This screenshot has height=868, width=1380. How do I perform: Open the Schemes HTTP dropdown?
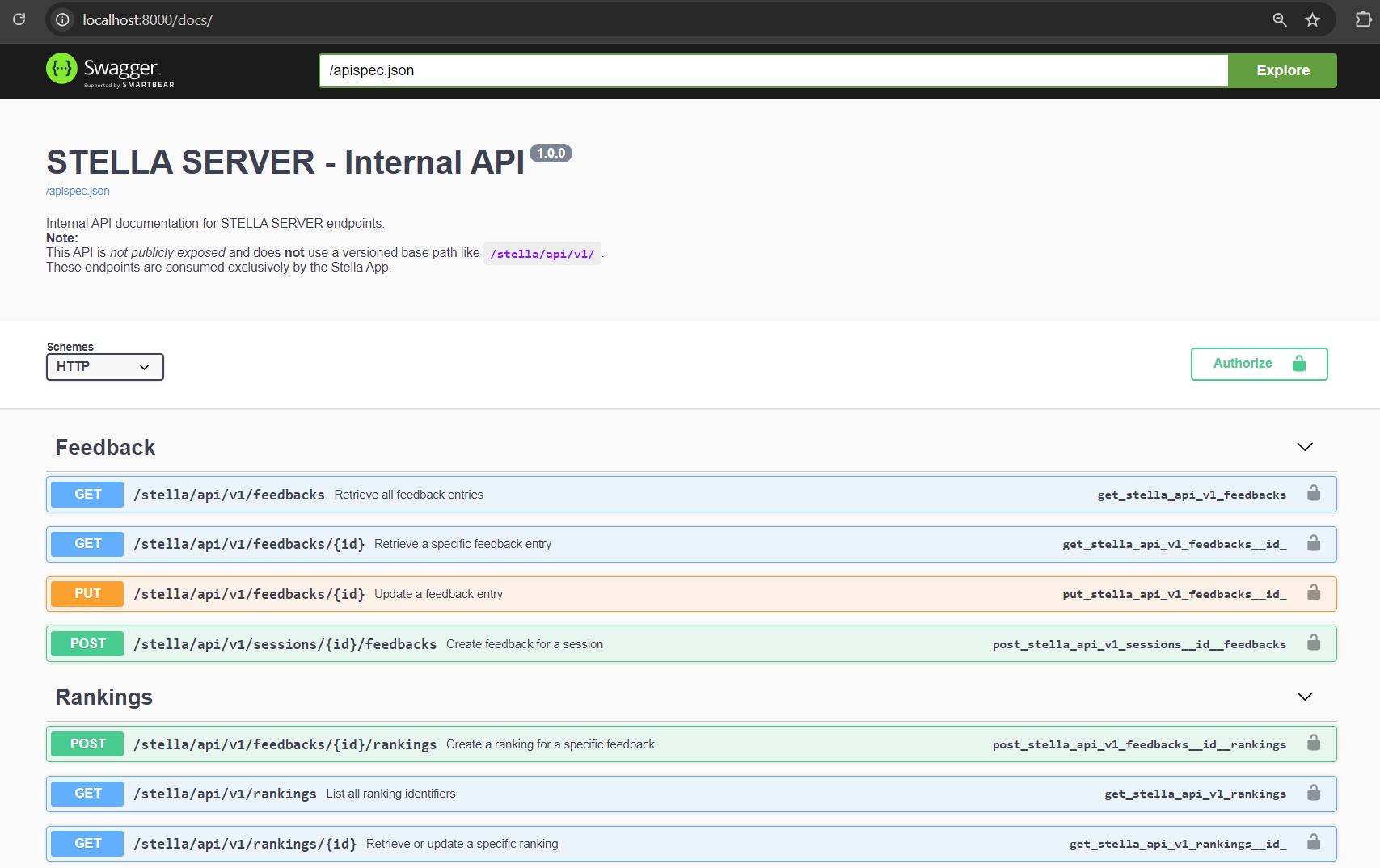[104, 367]
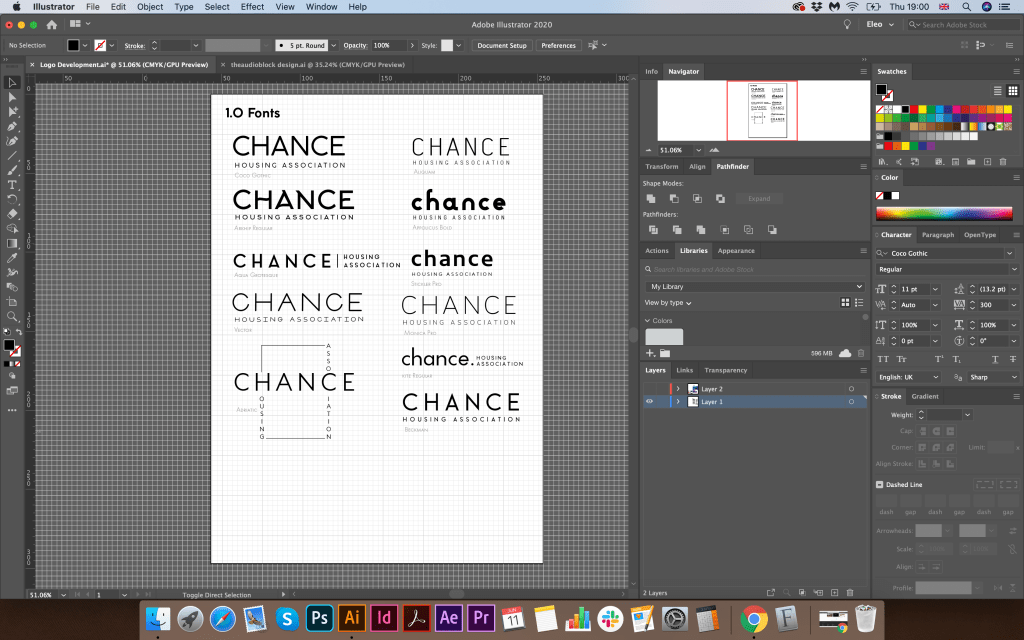The height and width of the screenshot is (640, 1024).
Task: Select the Pen tool
Action: (x=12, y=127)
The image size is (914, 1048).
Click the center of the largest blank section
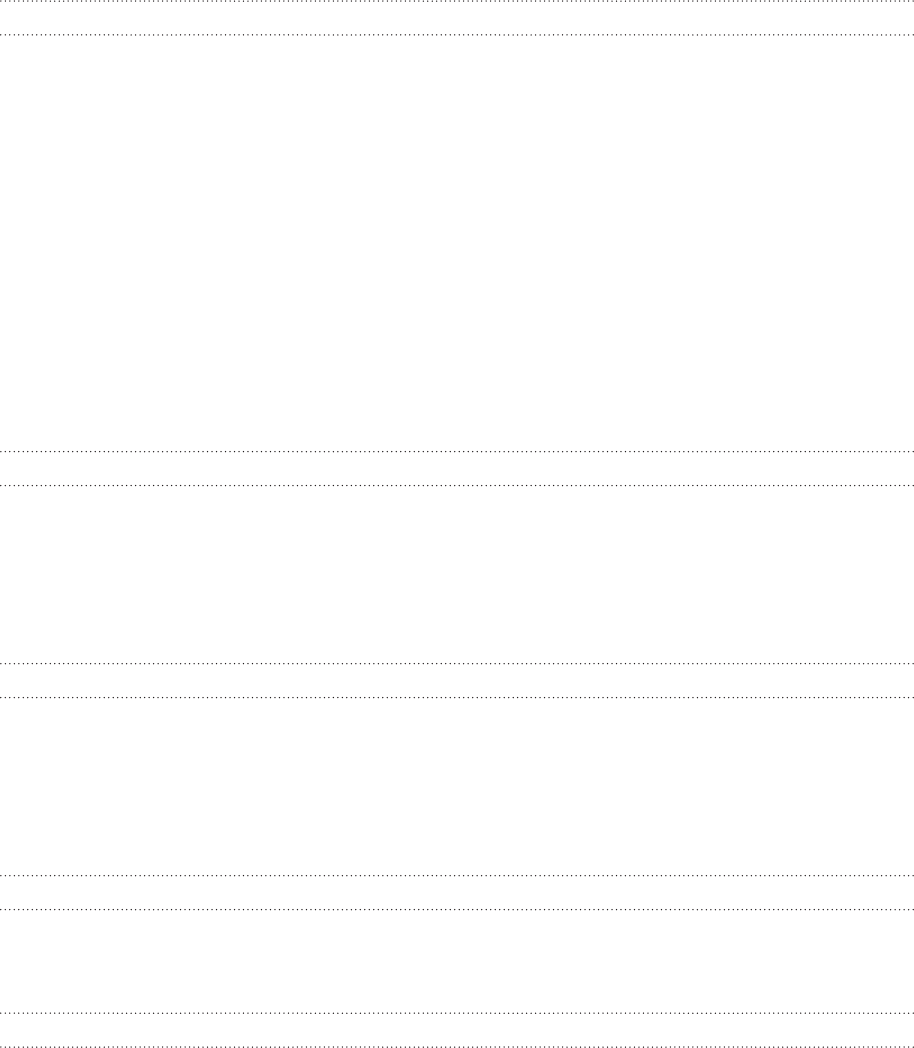457,243
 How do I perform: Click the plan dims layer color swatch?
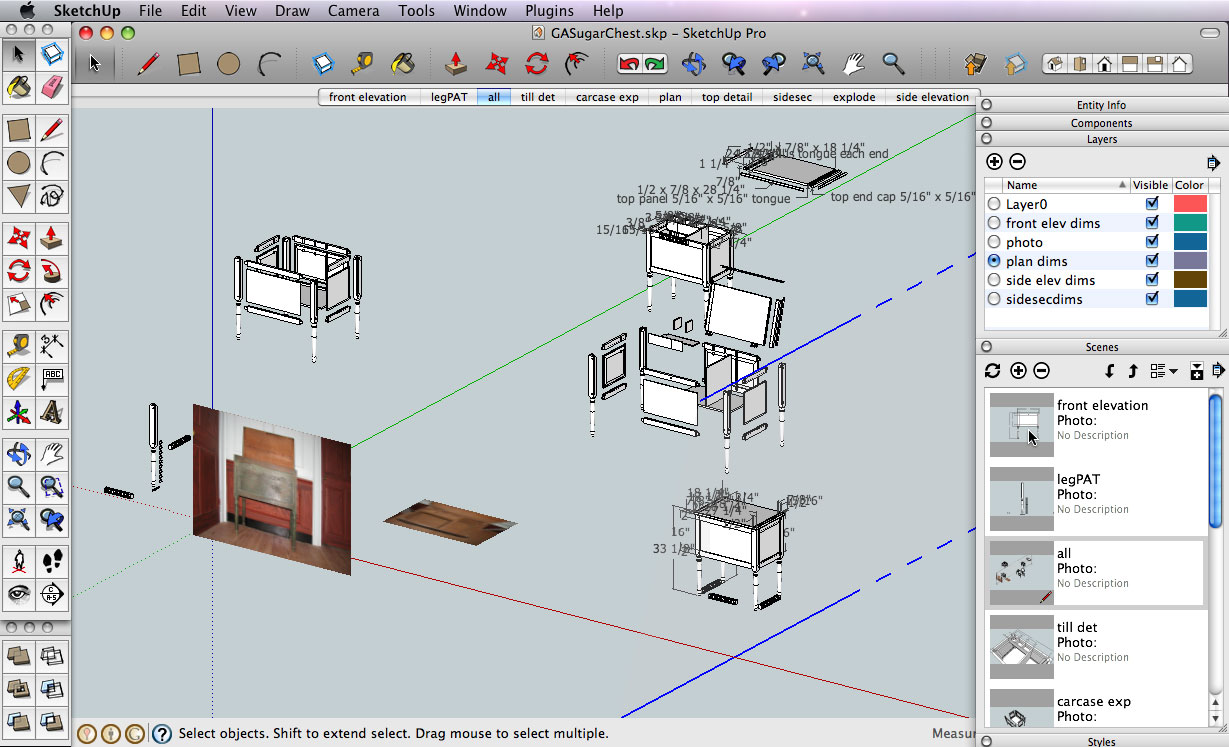click(1190, 261)
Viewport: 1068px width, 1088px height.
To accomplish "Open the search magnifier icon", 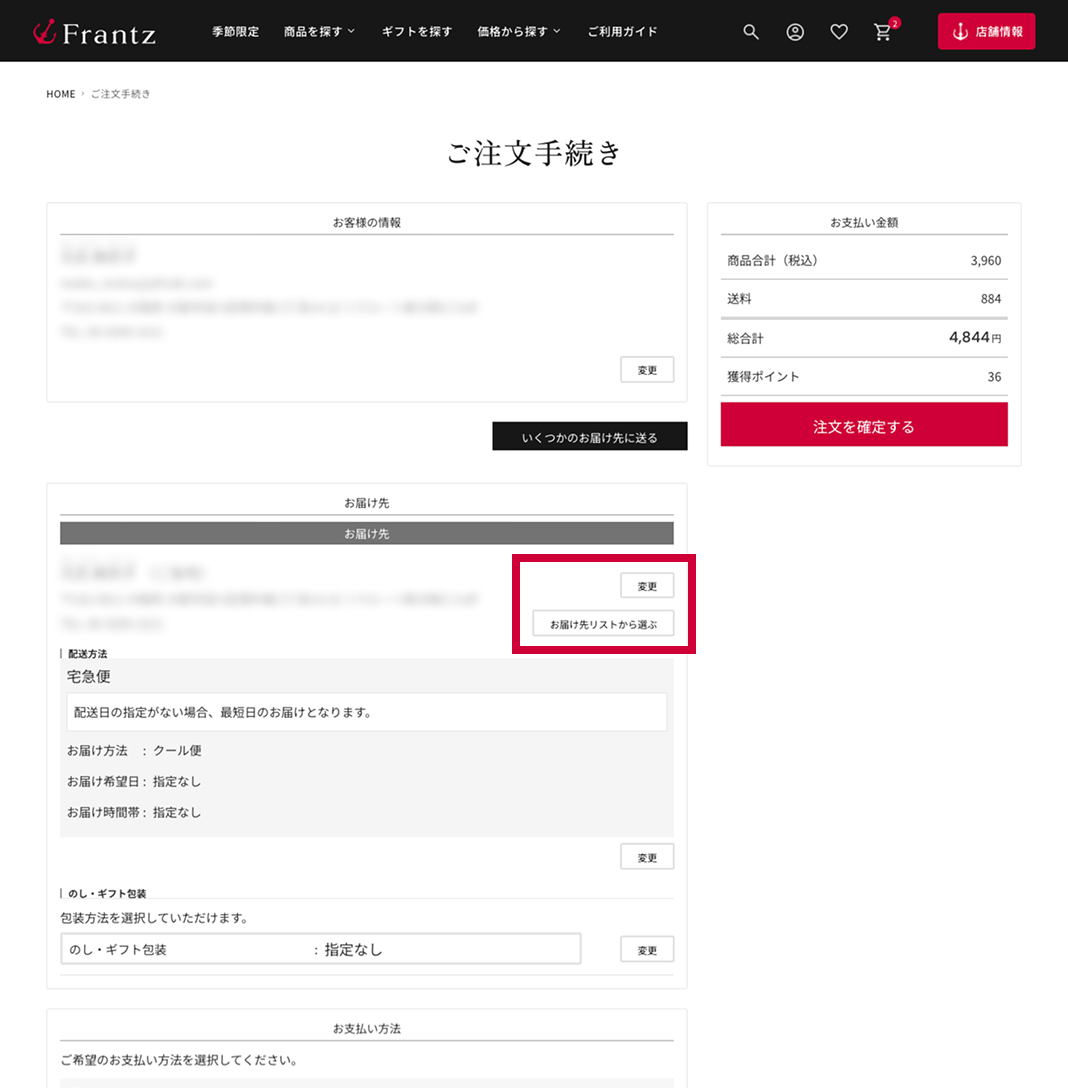I will click(x=751, y=32).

Exercise objective:
Write out again, exactly, only the lines from the beginning of the material above to the line that holds "The image size is (914, 1048).", both ends included, and no pictures.

Expected output:
This screenshot has height=868, width=1380. How do I perform: Open the Schemes HTTP dropdown?
[104, 367]
The height and width of the screenshot is (640, 1024).
Task: Select the Pen tool
Action: (x=12, y=127)
The image size is (914, 1048).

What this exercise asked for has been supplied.